A 'very tiny' node app for extracting HTML Tables data from web pages.

Primary LanguageJavaScript

Coverage Status Build Status

TableScraper

A 'very tiny' node app for extracting HTML Tables data from web pages. The Table Scraper is a 'tiny' console app designed for scraping data from HTML tables on web pages, also for tracking changes (mutation) in data on HTML tables on web pages. The application is suitable for generating time series data, based on mutations from HTML tables.

How to install

  1. Run the following command in CMD or terminal git clone https://github.com/dondippino/TableScraper.git
  2. Go to the cloned directory cd TableScraper
  3. Install dependencies npm install
  4. Run the application npm run start

Get Started

  1. Run the application in the terminal of your machine npm run start

  2. The application prompts the user, for url of the page that contains HTML table to be scraped Write the url and press Enter.

  3. The second prompt comes up and requires the user to enter the identifier of the table The identifier is simply the id, class or any other valid CSS3 selector of the table element on the page. Write the identifier and press Enter.

  4. The columns available in the table are displayed in the console along with a prompt asking to select a column, with a corresponding index number. Pick the number (index) matching a columnn that will be used to index the table, it is advised that a column containing unique data should be used. If you deceide not to select from the displayed columns, kindly enter -1 to use autoincremented values i.e. from 0,1,...(nth of last row). Enter the number matching the selected column fromm the displayed columns, or simply enter -1 to use a serial index At this point the data extracted from the table will be saved in the archive/data directory, if it is not already there.

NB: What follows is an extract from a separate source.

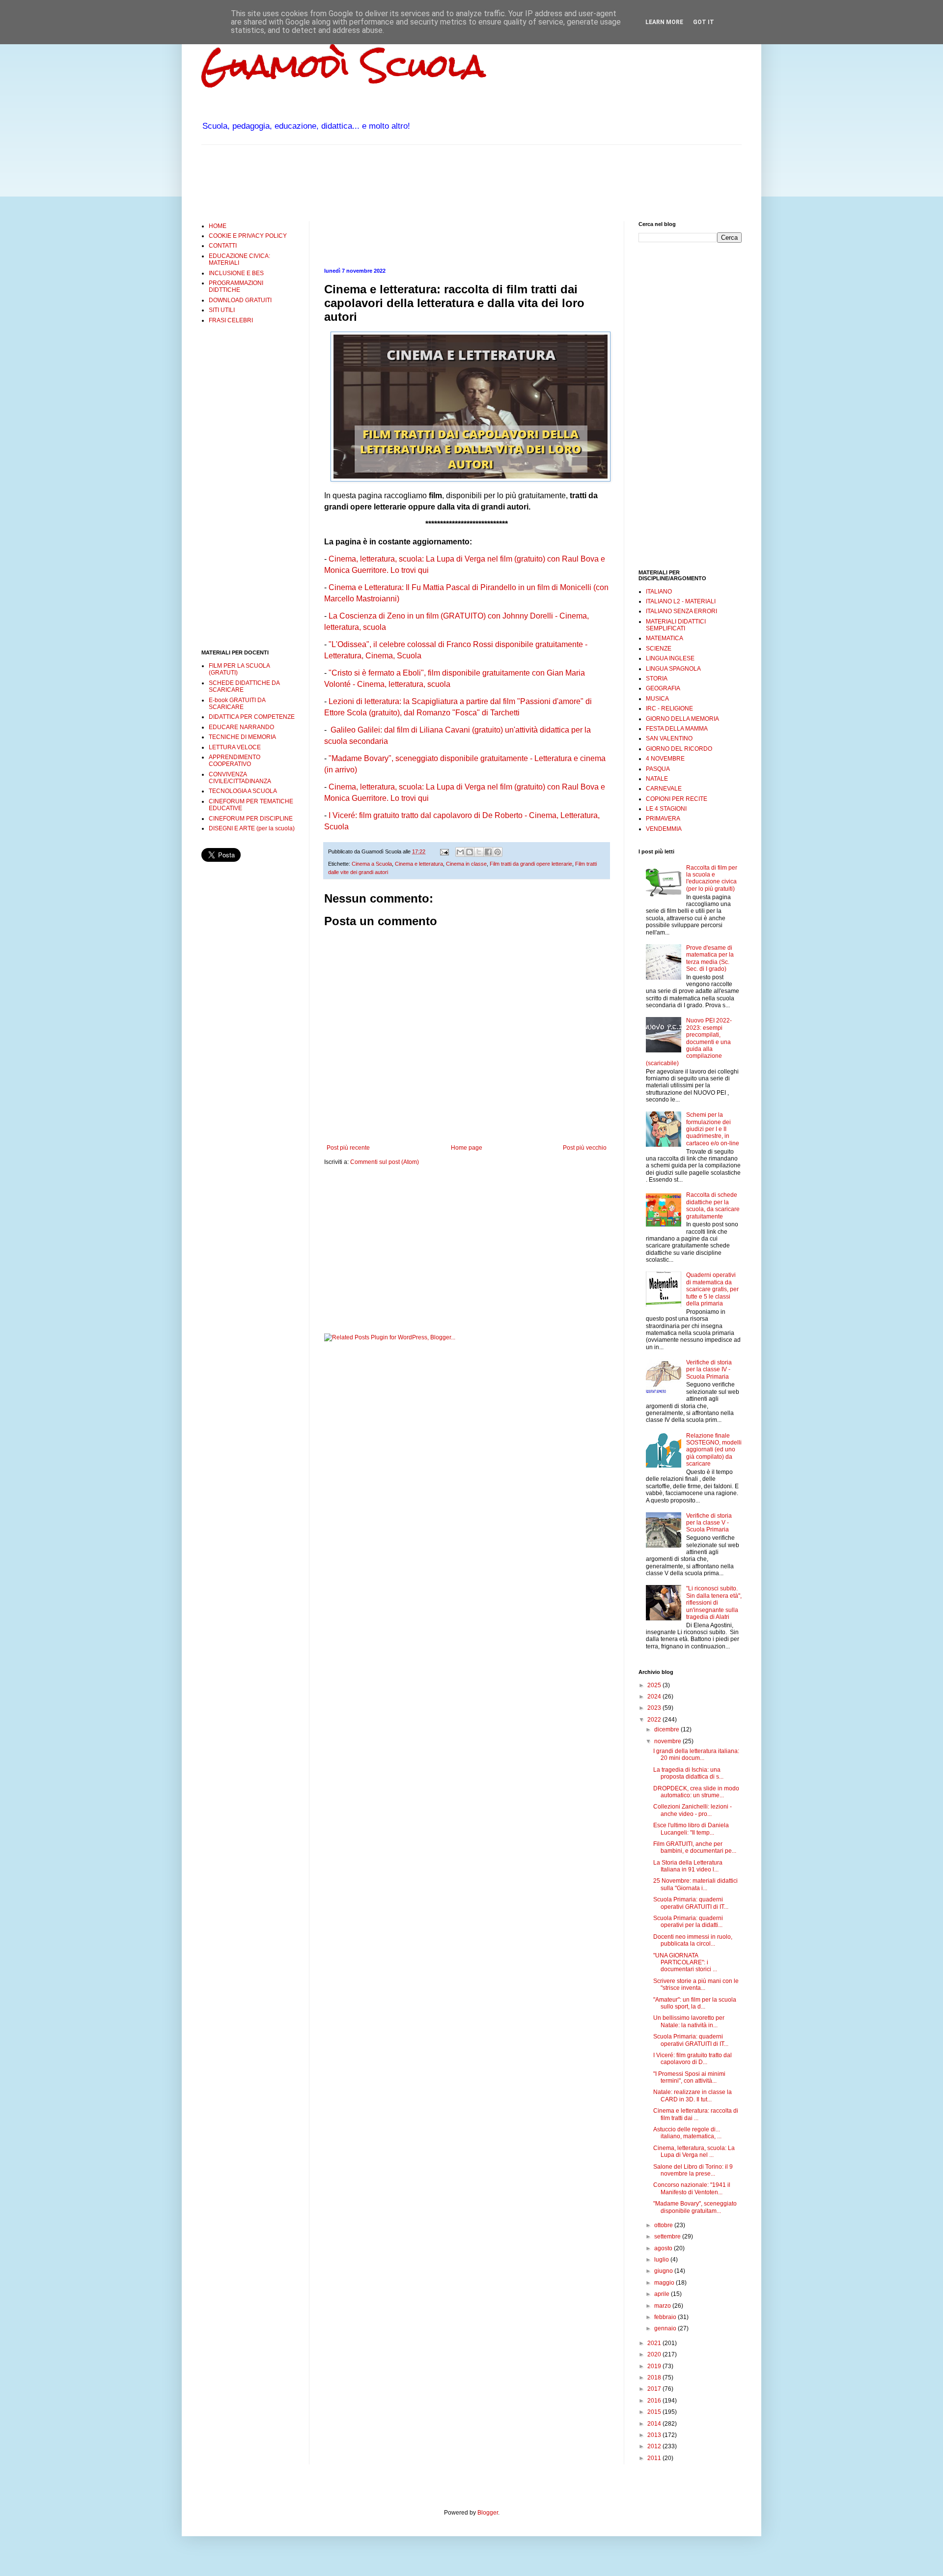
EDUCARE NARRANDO (241, 727)
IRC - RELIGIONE (669, 708)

  5. The final prompt then asks if you wish to make this data its most recent version, it accepts a case insensitive response of 'Y' or 'N'. If Y is entered the 'archive/current' directory is cleared of old data and the new data is saved as the current version in 'archive/current' directory. The currrent version of the data is compared to its previous version, and a mutation (if any) is generated and saved in 'archive/mutations' directory.